– Grozi nam utrata najlepszych pracowników, których przejmą nasi konkurenci w Ameryce i w Azji – ostrzegali przedstawiciele czołowych francuskich banków, Credit Agricole i BNP Paribas, podczas niedawnego publicznego wysłuchania w Komitecie Europejskich Nadzorów Bankowych – CEBS. Było ono częścią konsultacji w sprawie projektu przepisów, które mają ukrócić nadmierne bonusy w bankach UE. Wielomilionowe premie będące nagrodami za ryzykowne operacje są od dwóch lat celem ataków zachodnich polityków jako współwinne kryzysowi finansowemu.
CEBS ma w listopadzie przesłać do Komisji Europejskiej ostateczną wersję projektu regulacji, które wejdą w życie z początkiem przyszłego roku, znacząco ograniczając premie unijnych bankowców. Banki będą teraz musiały ustalić maksymalną wysokość bonusów w relacji do stałej pensji najlepszych pracowników. W dodatku będą mogły im wypłacić co najwyżej 40 proc. premii należnej za dany rok – wypłata pozostałej części bonusu zostanie wstrzymania na trzy – pięć lat i uzależniona od długoterminowych skutków działań pracownika. W dodatku tylko połowę wypłaconej z góry premii (czyli 20 proc. całej kwoty) pracownicy będą mogli dostać w gotówce, resztę w akcjach lub innych papierach wartościowych.
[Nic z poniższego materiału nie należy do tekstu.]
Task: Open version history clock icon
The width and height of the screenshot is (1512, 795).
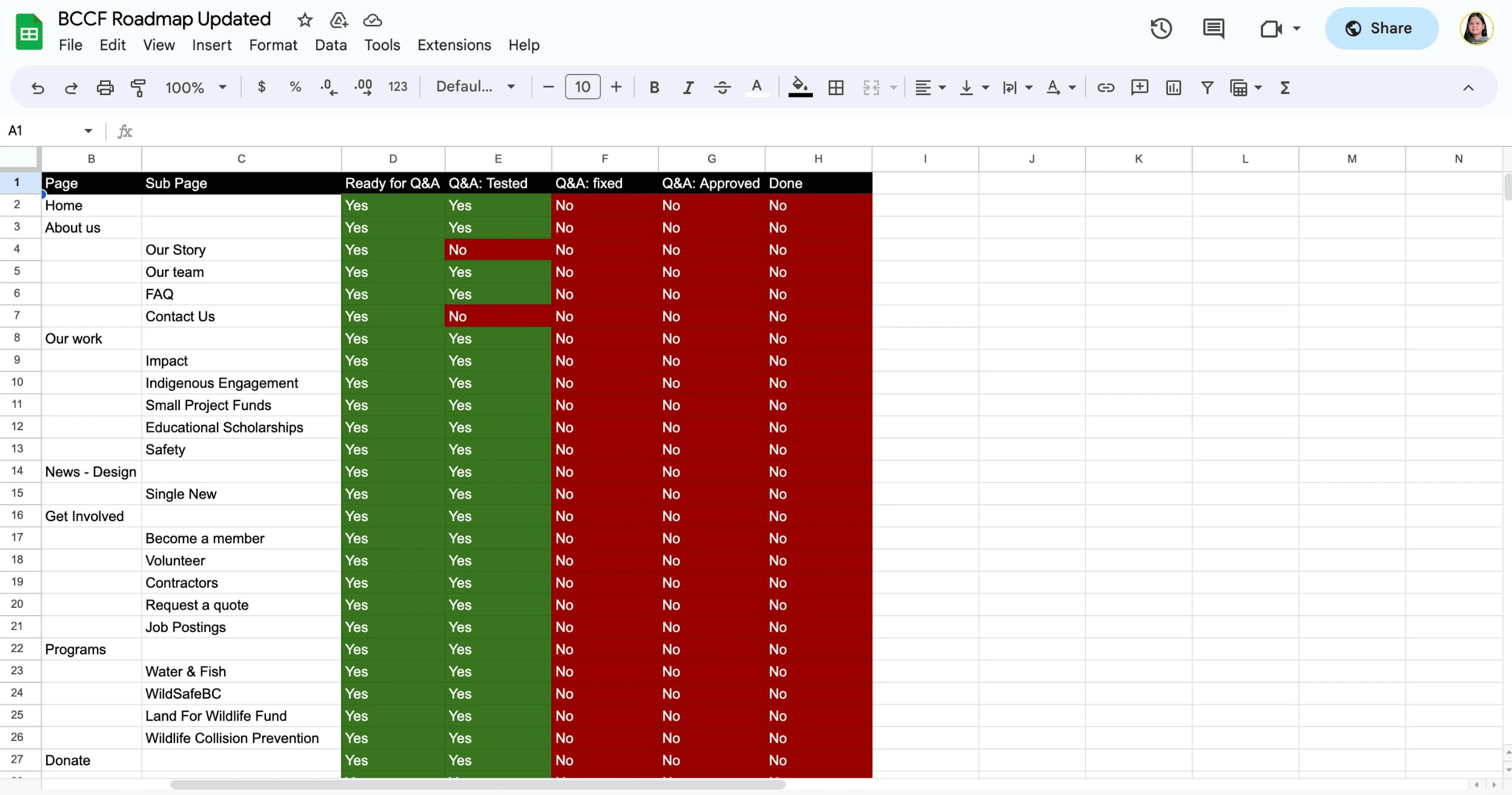Action: (x=1161, y=28)
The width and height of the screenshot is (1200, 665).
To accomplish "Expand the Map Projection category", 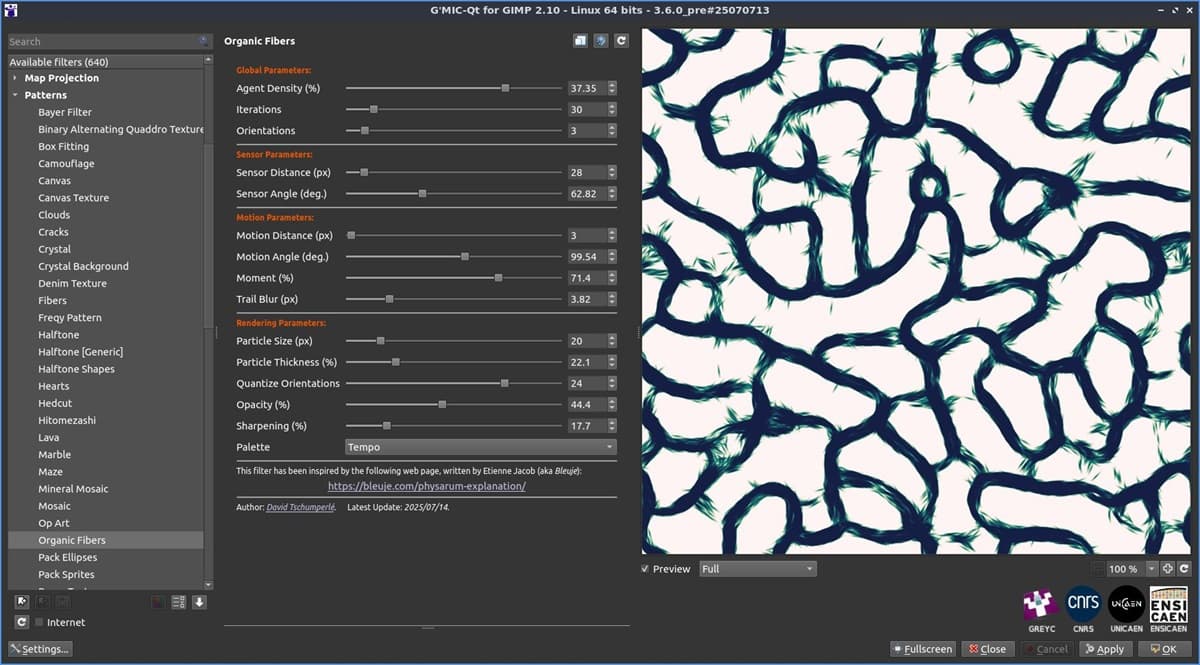I will pyautogui.click(x=16, y=78).
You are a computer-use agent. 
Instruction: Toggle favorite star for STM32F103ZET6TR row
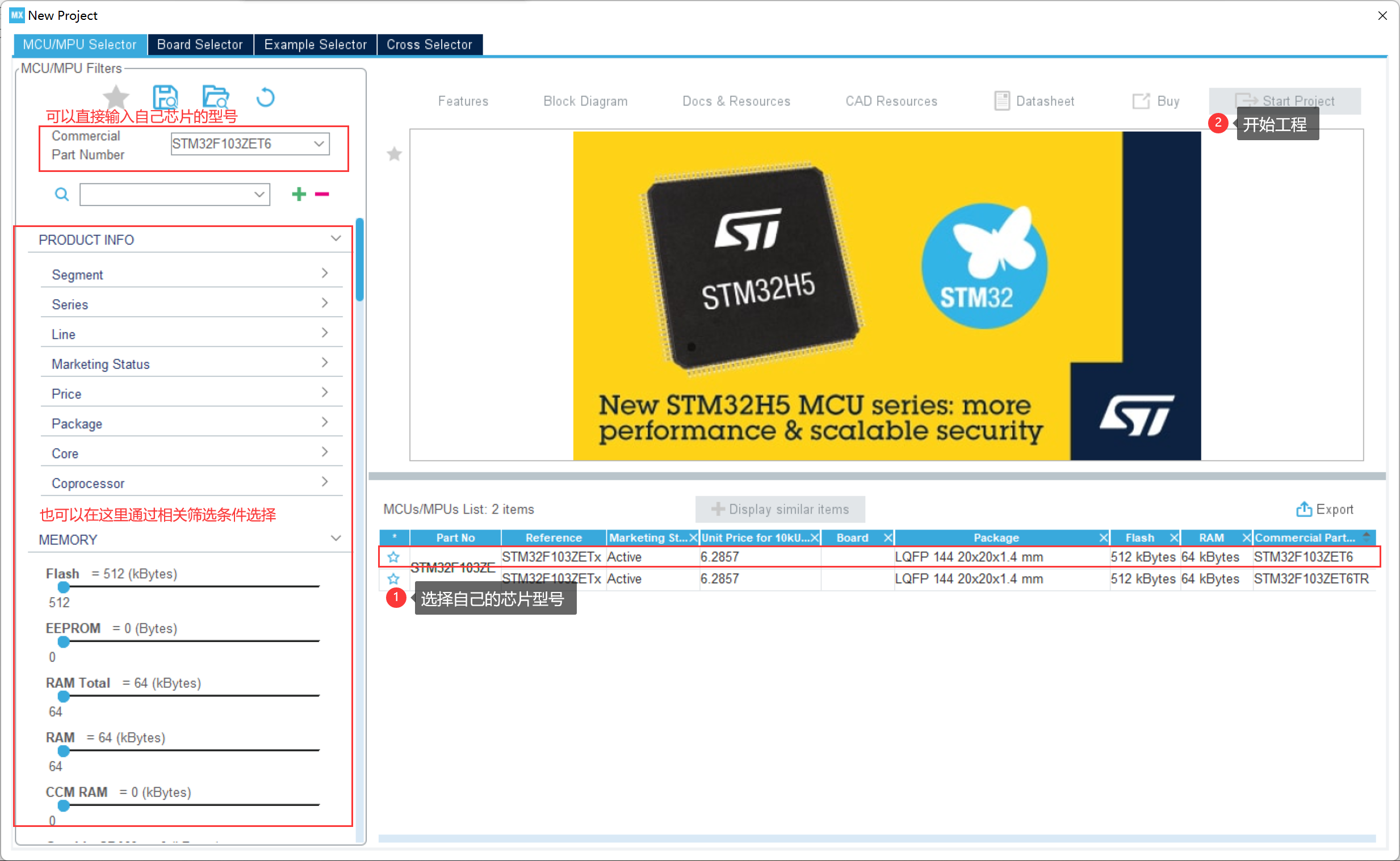(393, 578)
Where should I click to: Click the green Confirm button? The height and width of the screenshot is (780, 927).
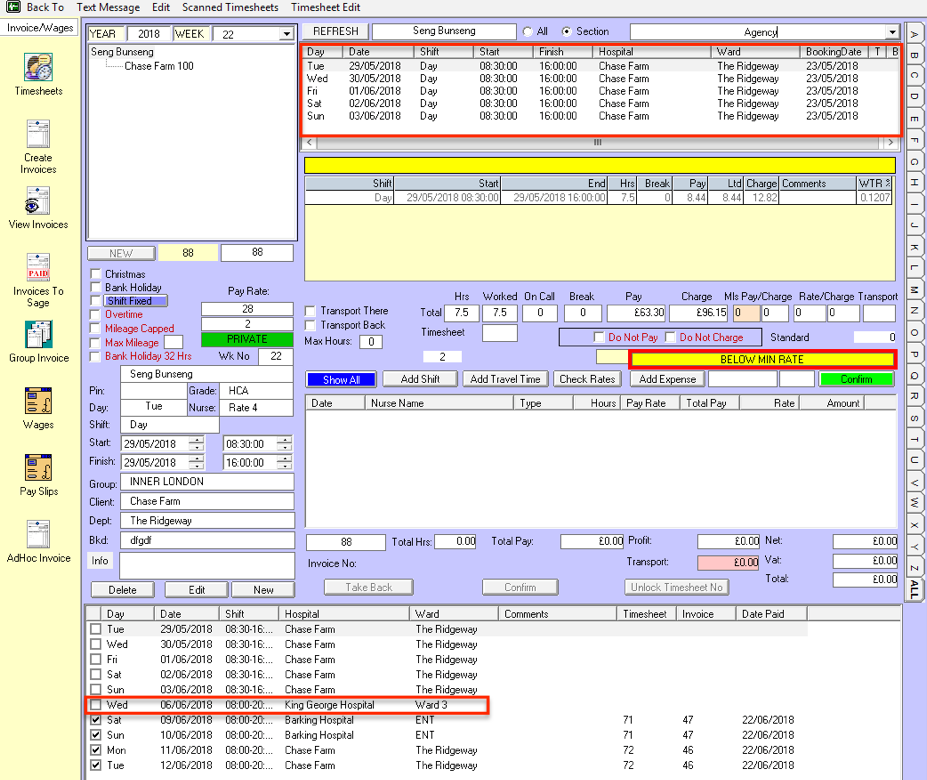(856, 379)
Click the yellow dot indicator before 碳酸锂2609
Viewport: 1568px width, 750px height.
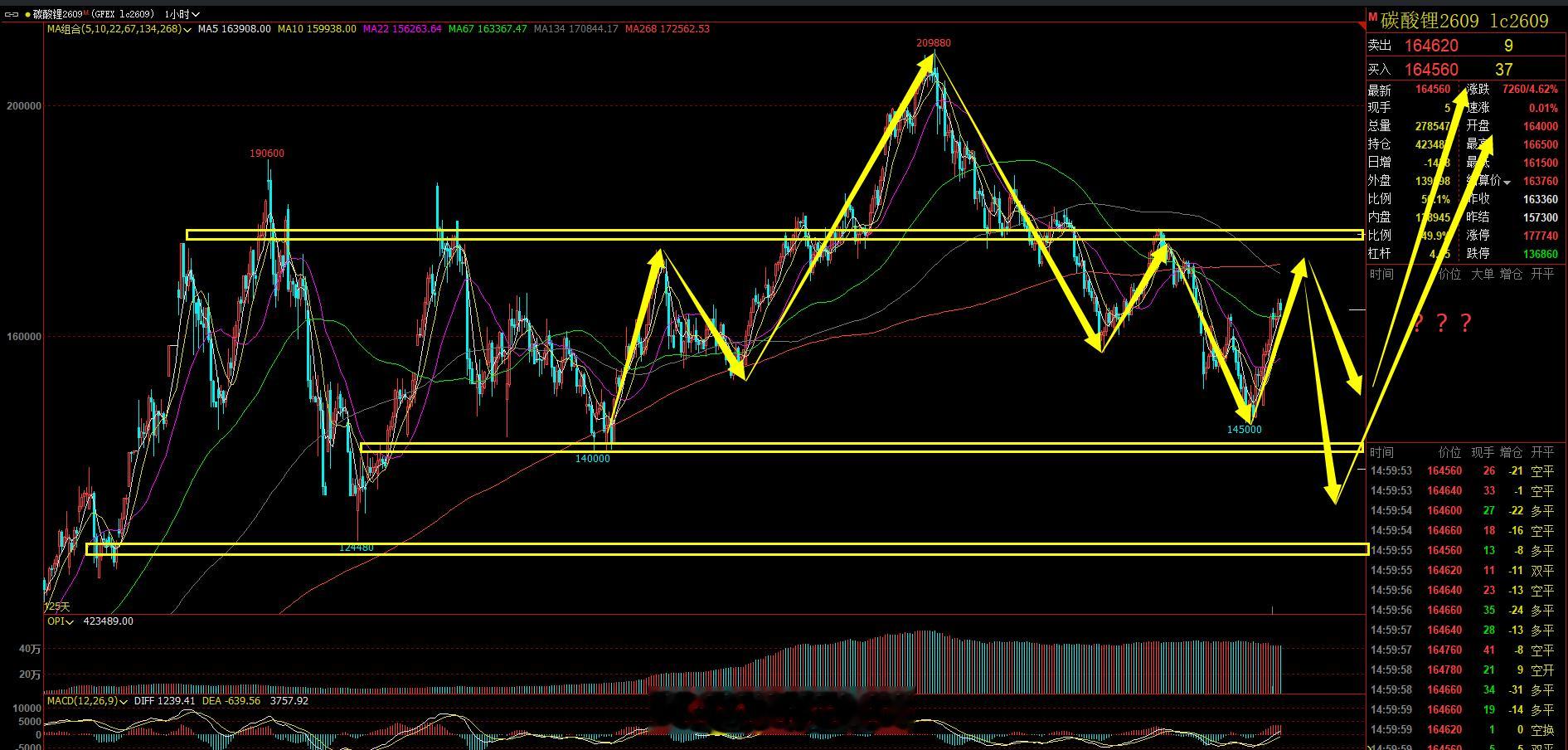[x=27, y=14]
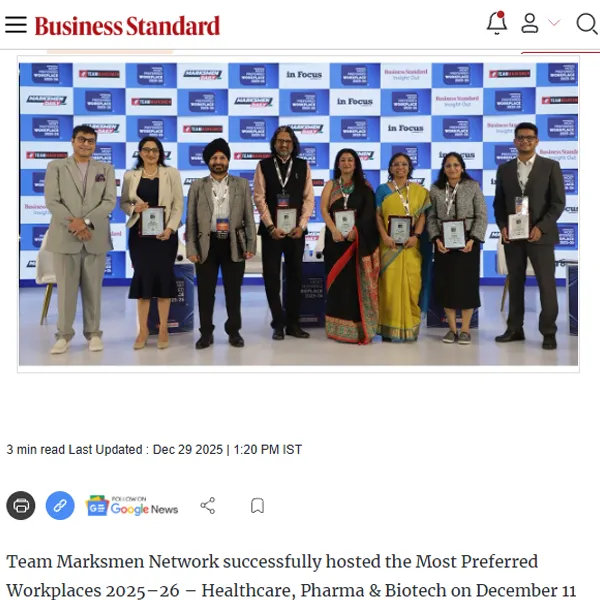Open the hamburger navigation menu
The width and height of the screenshot is (600, 600).
pyautogui.click(x=16, y=25)
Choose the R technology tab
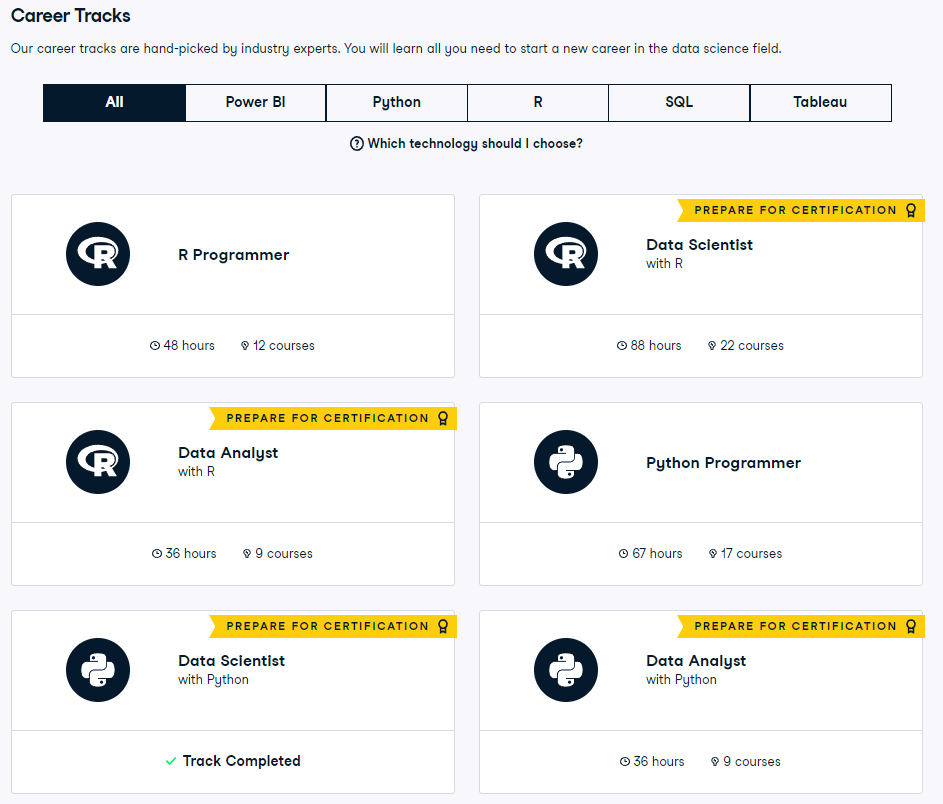The width and height of the screenshot is (943, 804). tap(538, 102)
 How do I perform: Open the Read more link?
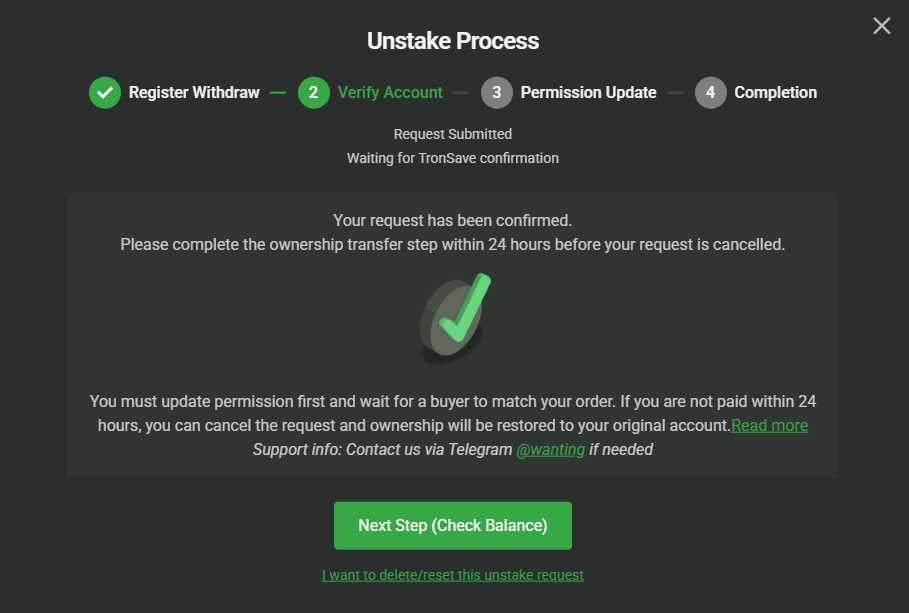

Regulacje przewidują też możliwość odebrania premii, którą przyznano za nadmiernie ryzykowne przedsięwzięcia i zakaz wieloletnich gwarantowanych bonusów. Odrębny okres odroczenia przydziału bonusu będzie obowiązywał przy akcyjnych programach motywacyjnych.
Zachodnioeuropejskie banki, które zdecydowanie sprzeciwiają się regulacjom, argumentują, że ograniczenia zmniejszą ich konkurencyjność. Mają bowiem obowiązywać nie tylko w UE, ale i w spółkach -córkach unijnych banków na innych kontynentach, co utrudni konkurowanie o najlepszych pracowników.
Mariusz Zygierewicz, dyrektor w Związku Banków Polskich, uważa, że nowe regulacje nie pogorszą warunków działania banków w Polsce, gdzie skala ryzykownych operacji i związanych z nimi bonusów była niewielka. Dodaje, że niektóre banki już wcześniej wprowadziły praktykę odroczonej płatności bonusu. Pewnym problemem w przypadku banków nienotowanych na giełdzie może być natomiast przepis o wypłacie połowy premii w papierach wartościowych.